Minha primeira impressão foi a de que os seis meses de banheiro eram pouco para uma vida, mas comparados às duas semanas beijando, o semestre virou uma eternidade.

O cientista inglês prossegue com seus números e começo a me apavorar. Informa que provavelmente Charlotte terá oito bisnetos, sendo que apenas quatro deles lembrarão do nome dela. Já estou achando que é melhor tirar as crianças da sala. As informações estão ficando fortes demais: ele está dizendo que nem nossos bisnetos vão lembrar de nós! Antes que eu tenha tempo de jogar o documentário no lixo, um exercício rápido comigo mesma e com conhecidos prova que o inglês tem razão: os aglomerados de substâncias químicas esquecem rapidamente os que vieram antes deles. Ou, visto pelo ângulo inverso, seres humanos são rapidamente esquecidos pelos outros seres humanos.

A memória da nossa existência persiste entre os da nossa geração e os das gerações imediatamente anteriores e posteriores. Fora disso, caímos no buraco negro (diante da inevitabilidade do buraco, não seria o caso de perguntar por que nos cercamos de tanta pompa e circunstância? Não somos assim tão importantes, afinal).
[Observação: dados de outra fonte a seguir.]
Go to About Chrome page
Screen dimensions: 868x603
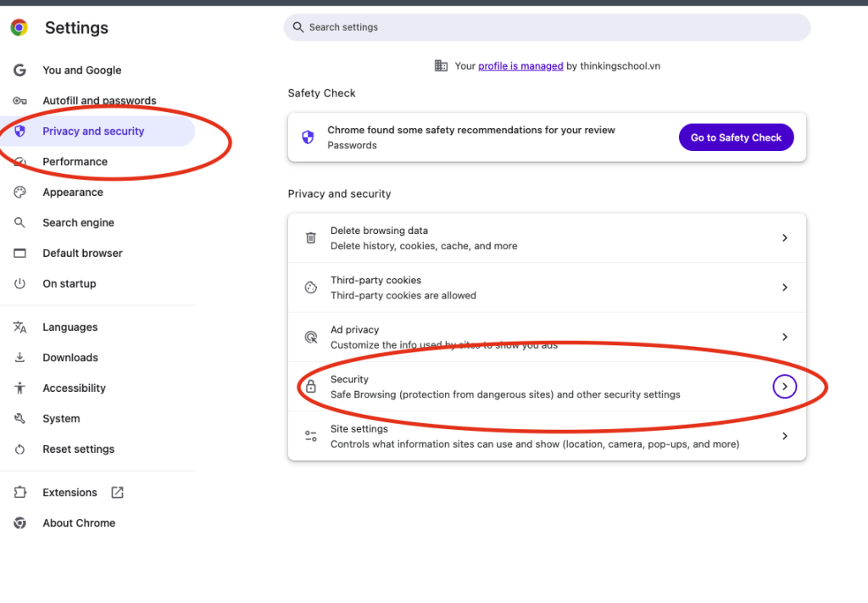click(x=79, y=523)
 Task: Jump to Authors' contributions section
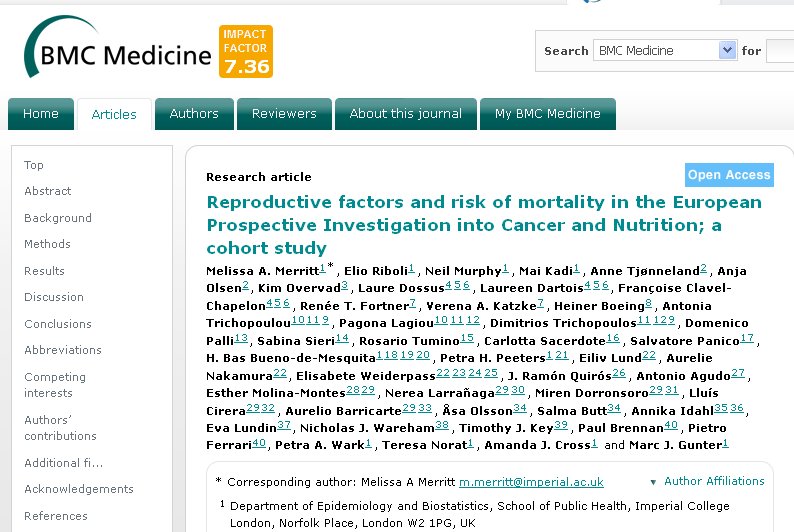pyautogui.click(x=60, y=428)
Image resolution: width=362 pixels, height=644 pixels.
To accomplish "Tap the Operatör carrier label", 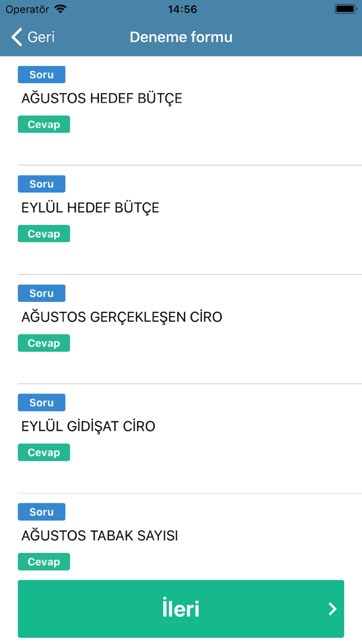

Charlotte vai existir enquanto aqueles quatro bisnetos lembrarem dela. Depois, será a morte definitiva. Sim, porque enquanto alguém pensar nela, mesmo que de vez quando, ela ainda fará parte do jogo, ainda estará de certa forma presente no planeta Terra. Talvez até influenciando, por pouco que seja, a vida de alguém.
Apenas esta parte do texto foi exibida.